Alheiras de Mirandela

É incontornável. O tema. Porque ela reveste-se de contornos de tal modo estonteantes e apelativos que mereceram lugar de destaque nas televisões e nos jornais.

A imprensa escrita rendeu-se aos seus atributos e pôs as impressoras a fumegar para dar resposta às necessidades emergentes do aumento pontual, mas previsível das tiragens.

Não obstante o desgaste previsível, tem mantido, com uma regularidade digna de nota, uma presença recorrente e invejável nas páginas dos diários e nos telejornais, apesar dos inúmeros, relevantes e dolorosos assuntos que têm contribuído para nos impôr uma contenção e austeridade incompatíveis com desbraganço e desmesura que ela nos sugere e impõe.

Falam-nos da transferência da escola para o Arquivo. Relevam-nos a dignidade da postura da docente. Comentam-nos o carro (topo de gama) que o pai lhe deu, no aniversário. Informam-nos da reacção desolada dos ex-alunos, espoliados da guloseima. Relembram-nos da possibilidade do retorno (aplaudido) ao ensino, no próximo ano lectivo. Esclarecem-nos que passou a ser requisitada pelos locais de animação nocturna, como “artista”convidada para dar cor à noite e calor à festa.

Claro que podemos sentir-nos, de certo modo, gratificados pela espécie de anti-clímax ao contrário (ou vice-versa) que ela provocou. No meio de tanta desgraça, perante a constatação de um presente despido de regalos e augúrios de um futuro hipotecado e de tanga, acaba por fazer sentido a ausência de roupa, de preconceitos e de escrúpulos, que fizeram dela, assumidamente, o objecto do nosso desejo.

Alguns e algumas, criticaram-lhe a atitude, enunciando um conjunto variado de contras, quase todos eles imbuídos do típico cheiro a bolor, com teias de aranha à mistura, misturado com resquícios de inveja e alguns laivos de frustração.

ENTRADAS DE DADOS:
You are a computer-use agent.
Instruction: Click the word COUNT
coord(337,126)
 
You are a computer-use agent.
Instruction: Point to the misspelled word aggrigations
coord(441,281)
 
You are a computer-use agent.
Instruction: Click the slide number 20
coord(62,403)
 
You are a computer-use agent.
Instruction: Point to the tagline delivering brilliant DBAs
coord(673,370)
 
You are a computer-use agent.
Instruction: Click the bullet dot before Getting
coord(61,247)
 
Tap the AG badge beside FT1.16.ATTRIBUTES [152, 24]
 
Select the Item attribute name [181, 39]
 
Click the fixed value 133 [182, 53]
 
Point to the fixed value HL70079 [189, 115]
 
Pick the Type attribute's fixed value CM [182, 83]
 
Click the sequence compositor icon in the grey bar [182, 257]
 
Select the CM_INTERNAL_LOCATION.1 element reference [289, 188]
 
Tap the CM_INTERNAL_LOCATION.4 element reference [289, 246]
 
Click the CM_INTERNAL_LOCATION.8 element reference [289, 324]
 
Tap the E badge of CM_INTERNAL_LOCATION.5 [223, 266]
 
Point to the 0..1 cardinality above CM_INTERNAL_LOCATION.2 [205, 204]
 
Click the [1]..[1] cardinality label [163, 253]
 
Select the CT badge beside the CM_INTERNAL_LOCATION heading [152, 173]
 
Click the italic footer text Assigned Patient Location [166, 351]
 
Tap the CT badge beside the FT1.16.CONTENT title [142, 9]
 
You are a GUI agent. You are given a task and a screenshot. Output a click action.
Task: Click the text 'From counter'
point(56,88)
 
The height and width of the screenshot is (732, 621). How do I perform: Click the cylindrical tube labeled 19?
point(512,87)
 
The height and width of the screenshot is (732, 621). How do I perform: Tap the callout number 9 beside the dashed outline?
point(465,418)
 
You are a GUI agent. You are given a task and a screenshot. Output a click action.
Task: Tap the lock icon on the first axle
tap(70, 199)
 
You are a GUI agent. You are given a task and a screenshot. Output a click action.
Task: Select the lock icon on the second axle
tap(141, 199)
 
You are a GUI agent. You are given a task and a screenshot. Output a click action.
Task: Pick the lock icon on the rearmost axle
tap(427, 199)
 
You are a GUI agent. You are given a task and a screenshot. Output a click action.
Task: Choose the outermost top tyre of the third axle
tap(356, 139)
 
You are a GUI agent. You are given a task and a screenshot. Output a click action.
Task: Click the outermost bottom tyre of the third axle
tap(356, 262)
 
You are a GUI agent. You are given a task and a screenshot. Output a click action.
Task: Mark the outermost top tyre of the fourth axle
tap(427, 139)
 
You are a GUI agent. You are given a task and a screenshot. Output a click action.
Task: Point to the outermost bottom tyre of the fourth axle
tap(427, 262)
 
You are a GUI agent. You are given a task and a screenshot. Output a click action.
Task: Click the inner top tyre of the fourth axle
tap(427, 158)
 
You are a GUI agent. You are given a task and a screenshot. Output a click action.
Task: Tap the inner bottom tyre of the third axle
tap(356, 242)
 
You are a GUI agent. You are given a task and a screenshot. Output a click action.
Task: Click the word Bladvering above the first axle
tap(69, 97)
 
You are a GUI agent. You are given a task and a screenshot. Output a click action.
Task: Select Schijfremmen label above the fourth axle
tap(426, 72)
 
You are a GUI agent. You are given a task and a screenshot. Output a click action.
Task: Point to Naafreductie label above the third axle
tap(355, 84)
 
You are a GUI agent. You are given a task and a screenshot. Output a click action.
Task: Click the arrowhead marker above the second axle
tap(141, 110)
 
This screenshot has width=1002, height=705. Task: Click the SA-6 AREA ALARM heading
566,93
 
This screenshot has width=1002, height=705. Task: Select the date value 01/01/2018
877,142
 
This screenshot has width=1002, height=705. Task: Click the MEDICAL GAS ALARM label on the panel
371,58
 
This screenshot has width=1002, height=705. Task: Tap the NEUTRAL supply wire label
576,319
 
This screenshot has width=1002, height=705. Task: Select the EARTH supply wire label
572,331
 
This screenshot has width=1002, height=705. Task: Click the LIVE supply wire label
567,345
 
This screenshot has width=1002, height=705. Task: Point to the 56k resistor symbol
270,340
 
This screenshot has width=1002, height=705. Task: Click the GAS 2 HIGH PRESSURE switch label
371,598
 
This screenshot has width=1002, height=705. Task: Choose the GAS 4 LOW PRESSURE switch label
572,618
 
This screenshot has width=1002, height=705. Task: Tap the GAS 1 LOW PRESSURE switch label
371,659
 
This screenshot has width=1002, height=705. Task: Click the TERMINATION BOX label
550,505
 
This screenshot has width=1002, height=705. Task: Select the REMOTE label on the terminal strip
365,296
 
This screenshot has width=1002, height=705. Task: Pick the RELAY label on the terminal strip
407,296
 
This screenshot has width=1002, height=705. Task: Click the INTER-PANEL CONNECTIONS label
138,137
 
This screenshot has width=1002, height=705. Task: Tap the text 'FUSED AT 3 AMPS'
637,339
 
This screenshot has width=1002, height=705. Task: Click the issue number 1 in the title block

TAREFA A REALIZAR:
Prolongue a crónica «Alheiras de Mirandela», começando logo a seguir à última frase apresentada.

RESPOSTA À TAREFA:
Muitos e muitas gabaram-lhe o feito, o porte e o desplante, expressando laudatórios prós. E a forma como encarou, de frente, de lado e de costas, o novo des(a)tino que a sorte lhe pintou, ou melhor, fotografou.

Tem andado, literalmente, de boca em boca, forçando os machos a marinar em cerveja para compensarem os hectolitros de baba perdidos por entre perdigotos e interjeições tão redondas como os hemisférios que as provocam, e as fêmeas a abusarem das formas luso e a sonharem com implantes, no intuito, nem sempre concretizado, de se tornarem lusas, ou musas, tão em forma como ela.

Confesso-me rendido. Ela fez mais pela terra por onde passeia, em duas semanas, do que as alheiras conseguiram, em décadas de esforçada produção e degustação.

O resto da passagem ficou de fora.